What you should do:
Every entry, from the first line to the last, should be output exactly.

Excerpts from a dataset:
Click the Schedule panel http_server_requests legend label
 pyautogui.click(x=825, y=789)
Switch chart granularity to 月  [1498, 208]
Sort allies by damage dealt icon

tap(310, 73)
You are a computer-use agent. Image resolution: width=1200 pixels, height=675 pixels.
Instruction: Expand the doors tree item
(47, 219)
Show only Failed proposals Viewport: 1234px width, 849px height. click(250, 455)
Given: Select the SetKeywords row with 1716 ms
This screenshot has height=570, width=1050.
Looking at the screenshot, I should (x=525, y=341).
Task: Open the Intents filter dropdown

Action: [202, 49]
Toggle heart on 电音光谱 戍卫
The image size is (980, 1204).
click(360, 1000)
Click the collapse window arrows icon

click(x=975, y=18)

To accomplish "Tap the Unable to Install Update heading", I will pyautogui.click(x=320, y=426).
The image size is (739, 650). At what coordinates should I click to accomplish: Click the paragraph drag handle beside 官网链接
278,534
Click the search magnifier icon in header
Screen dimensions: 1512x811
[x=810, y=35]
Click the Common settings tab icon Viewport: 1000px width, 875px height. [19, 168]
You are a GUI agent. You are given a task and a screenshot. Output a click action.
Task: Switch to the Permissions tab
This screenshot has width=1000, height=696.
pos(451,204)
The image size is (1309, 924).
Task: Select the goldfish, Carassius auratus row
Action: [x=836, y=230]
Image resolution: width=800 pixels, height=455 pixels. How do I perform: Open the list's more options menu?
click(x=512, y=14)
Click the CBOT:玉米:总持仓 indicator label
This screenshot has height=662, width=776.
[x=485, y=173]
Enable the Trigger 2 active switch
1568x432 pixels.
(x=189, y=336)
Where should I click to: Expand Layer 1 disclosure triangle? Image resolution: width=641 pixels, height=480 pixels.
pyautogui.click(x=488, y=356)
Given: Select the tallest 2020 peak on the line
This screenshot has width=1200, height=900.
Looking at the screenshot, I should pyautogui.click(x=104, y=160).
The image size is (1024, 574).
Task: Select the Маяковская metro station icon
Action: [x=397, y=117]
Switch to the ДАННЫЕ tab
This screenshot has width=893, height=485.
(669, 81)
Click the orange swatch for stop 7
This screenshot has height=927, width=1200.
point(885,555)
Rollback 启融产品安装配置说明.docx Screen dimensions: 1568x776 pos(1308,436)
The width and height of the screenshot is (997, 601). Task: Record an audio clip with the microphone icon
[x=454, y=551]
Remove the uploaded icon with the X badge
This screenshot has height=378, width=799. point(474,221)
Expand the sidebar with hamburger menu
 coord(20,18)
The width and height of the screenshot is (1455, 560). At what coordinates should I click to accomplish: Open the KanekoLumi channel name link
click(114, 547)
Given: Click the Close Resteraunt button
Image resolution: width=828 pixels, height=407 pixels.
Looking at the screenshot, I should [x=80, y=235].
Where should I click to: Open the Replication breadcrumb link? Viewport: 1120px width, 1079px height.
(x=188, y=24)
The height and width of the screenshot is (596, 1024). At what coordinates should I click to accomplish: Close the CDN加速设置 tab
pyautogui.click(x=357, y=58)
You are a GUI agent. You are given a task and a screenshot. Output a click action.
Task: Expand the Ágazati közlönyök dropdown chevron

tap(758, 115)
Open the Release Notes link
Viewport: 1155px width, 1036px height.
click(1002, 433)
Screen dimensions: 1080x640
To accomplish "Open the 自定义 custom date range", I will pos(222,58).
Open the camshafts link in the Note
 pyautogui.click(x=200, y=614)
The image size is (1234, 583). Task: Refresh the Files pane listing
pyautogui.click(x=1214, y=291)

Output:
Click the Schedule panel http_server_requests legend label
 pyautogui.click(x=825, y=789)
Switch chart granularity to 月  [1498, 208]
Sort allies by damage dealt icon

tap(310, 73)
You are a computer-use agent. Image resolution: width=1200 pixels, height=675 pixels.
Instruction: Expand the doors tree item
(47, 219)
Show only Failed proposals Viewport: 1234px width, 849px height. click(250, 455)
Given: Select the SetKeywords row with 1716 ms
This screenshot has height=570, width=1050.
Looking at the screenshot, I should (x=525, y=341).
Task: Open the Intents filter dropdown

Action: [202, 49]
Toggle heart on 电音光谱 戍卫
The image size is (980, 1204).
click(360, 1000)
Click the collapse window arrows icon

click(x=975, y=18)

To accomplish "Tap the Unable to Install Update heading", I will pyautogui.click(x=320, y=426).
The image size is (739, 650). At what coordinates should I click to accomplish: Click the paragraph drag handle beside 官网链接
278,534
Click the search magnifier icon in header
Screen dimensions: 1512x811
[x=810, y=35]
Click the Common settings tab icon Viewport: 1000px width, 875px height. [19, 168]
You are a GUI agent. You are given a task and a screenshot. Output a click action.
Task: Switch to the Permissions tab
This screenshot has width=1000, height=696.
pos(451,204)
The image size is (1309, 924).
Task: Select the goldfish, Carassius auratus row
Action: [x=836, y=230]
Image resolution: width=800 pixels, height=455 pixels. How do I perform: Open the list's more options menu?
click(x=512, y=14)
Click the CBOT:玉米:总持仓 indicator label
This screenshot has height=662, width=776.
[x=485, y=173]
Enable the Trigger 2 active switch
1568x432 pixels.
(x=189, y=336)
Where should I click to: Expand Layer 1 disclosure triangle? Image resolution: width=641 pixels, height=480 pixels.
pyautogui.click(x=488, y=356)
Given: Select the tallest 2020 peak on the line
This screenshot has width=1200, height=900.
Looking at the screenshot, I should pyautogui.click(x=104, y=160).
The image size is (1024, 574).
Task: Select the Маяковская metro station icon
Action: [x=397, y=117]
Switch to the ДАННЫЕ tab
This screenshot has width=893, height=485.
(669, 81)
Click the orange swatch for stop 7
This screenshot has height=927, width=1200.
point(885,555)
Rollback 启融产品安装配置说明.docx Screen dimensions: 1568x776 pos(1308,436)
The width and height of the screenshot is (997, 601). Task: Record an audio clip with the microphone icon
[x=454, y=551]
Remove the uploaded icon with the X badge
This screenshot has height=378, width=799. point(474,221)
Expand the sidebar with hamburger menu
 coord(20,18)
The width and height of the screenshot is (1455, 560). At what coordinates should I click to accomplish: Open the KanekoLumi channel name link
click(114, 547)
Given: Click the Close Resteraunt button
Image resolution: width=828 pixels, height=407 pixels.
Looking at the screenshot, I should [x=80, y=235].
Where should I click to: Open the Replication breadcrumb link? Viewport: 1120px width, 1079px height.
(x=188, y=24)
The height and width of the screenshot is (596, 1024). At what coordinates should I click to accomplish: Close the CDN加速设置 tab
pyautogui.click(x=357, y=58)
You are a GUI agent. You are given a task and a screenshot. Output a click action.
Task: Expand the Ágazati közlönyök dropdown chevron

tap(758, 115)
Open the Release Notes link
Viewport: 1155px width, 1036px height.
click(1002, 433)
Screen dimensions: 1080x640
To accomplish "Open the 自定义 custom date range", I will pos(222,58).
Open the camshafts link in the Note
 pyautogui.click(x=200, y=614)
The image size is (1234, 583). Task: Refresh the Files pane listing
pyautogui.click(x=1214, y=291)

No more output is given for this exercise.